Les chefs de la diplomatie des quinze États membres de la Communauté Économique des États de l'Afrique de l'Ouest (CEDEAO) se sont retrouvés hier à Abuja pour une session extraordinaire consacrée à la situation sécuritaire au Sahel. Cette réunion intervient dans un contexte de multiplication des incidents frontaliers et de tensions croissantes entre certains membres de l'organisation.

La session a permis d'adopter une « déclaration commune sur la paix et la sécurité » qui appelle toutes les parties à « la retenue maximale » et « au dialogue comme seule voie de résolution des différends ». Le texte mandate la Commission de la CEDEAO pour dépêcher dans les meilleurs délais une mission de médiation de haut niveau.
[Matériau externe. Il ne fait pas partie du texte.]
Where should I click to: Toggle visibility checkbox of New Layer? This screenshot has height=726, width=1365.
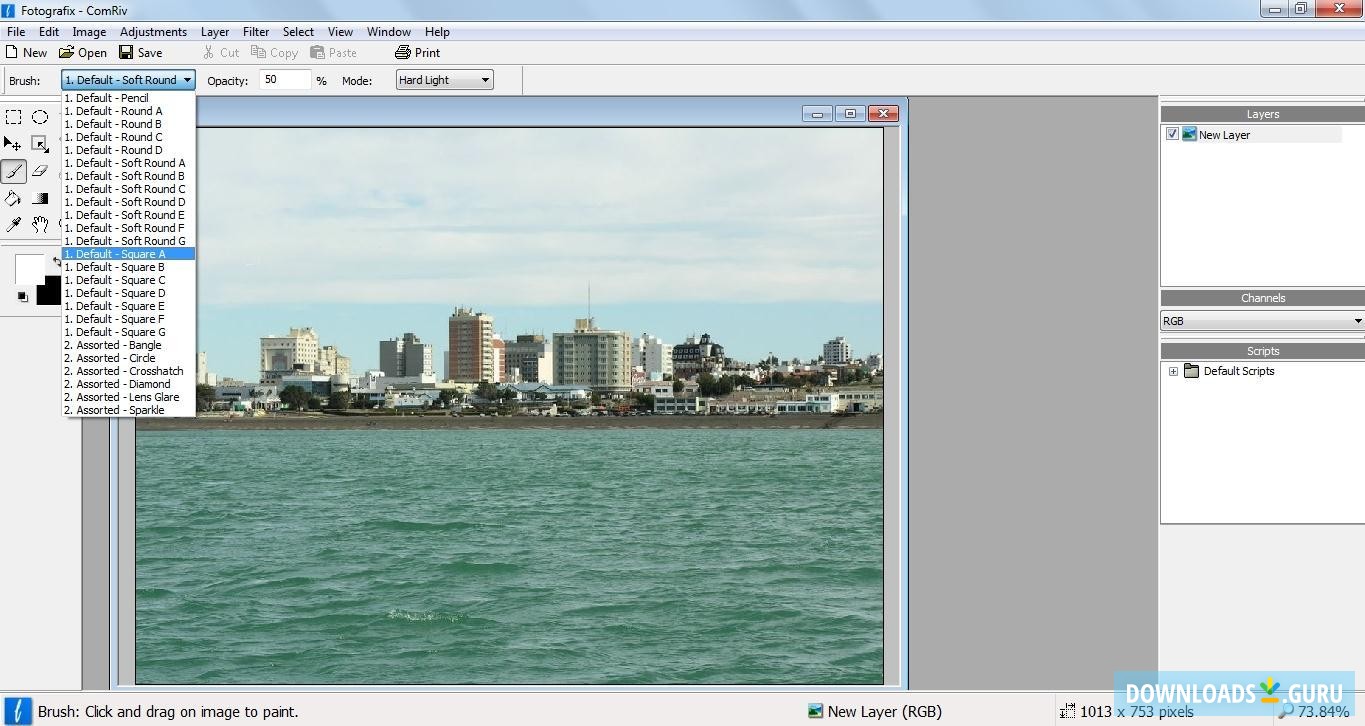click(1172, 134)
Le représentant spécial des Nations Unies pour l'Afrique de l'Ouest, présent à la réunion en qualité d'observateur, a réitéré la disponibilité du Secrétaire général de l'ONU à soutenir tout processus de médiation. « La crise sécuritaire au Sahel dépasse les frontières nationales et requiert une réponse collective et coordonnée », a-t-il déclaré.
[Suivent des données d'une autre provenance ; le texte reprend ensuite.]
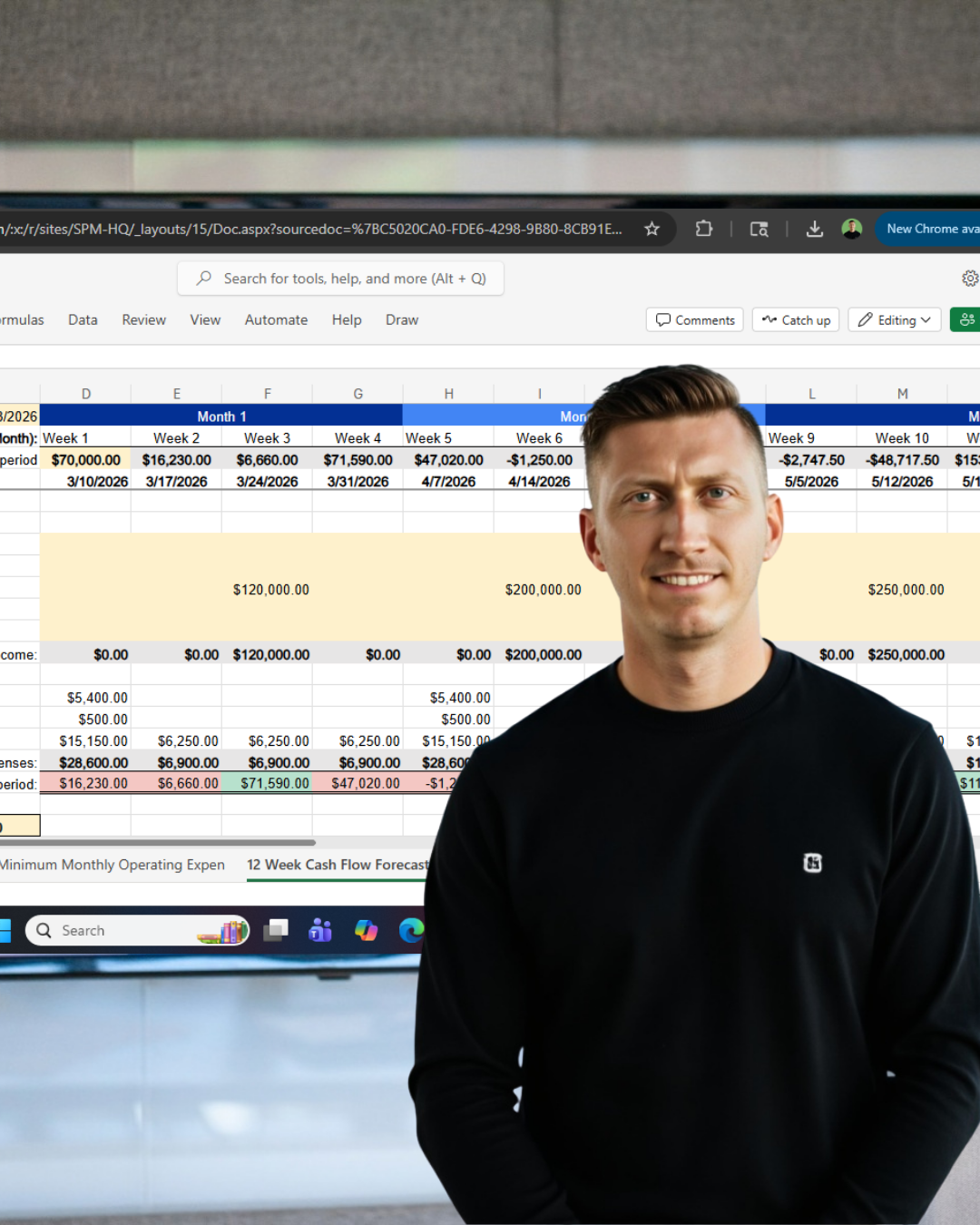The image size is (980, 1225).
Task: Open the Chrome profile account menu
Action: [851, 229]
La France, qui maintient des forces militaires dans la région dans le cadre de l'opération Barkhane, a dit suivre « avec une vive préoccupation » l'évolution de la situation, sans pour autant s'impliquer directement dans les négociations entre États africains.

La prochaine étape sera un sommet des chefs d'État de la CEDEAO, qui devrait se tenir dans un délai de six semaines, selon les sources diplomatiques proches des négociations.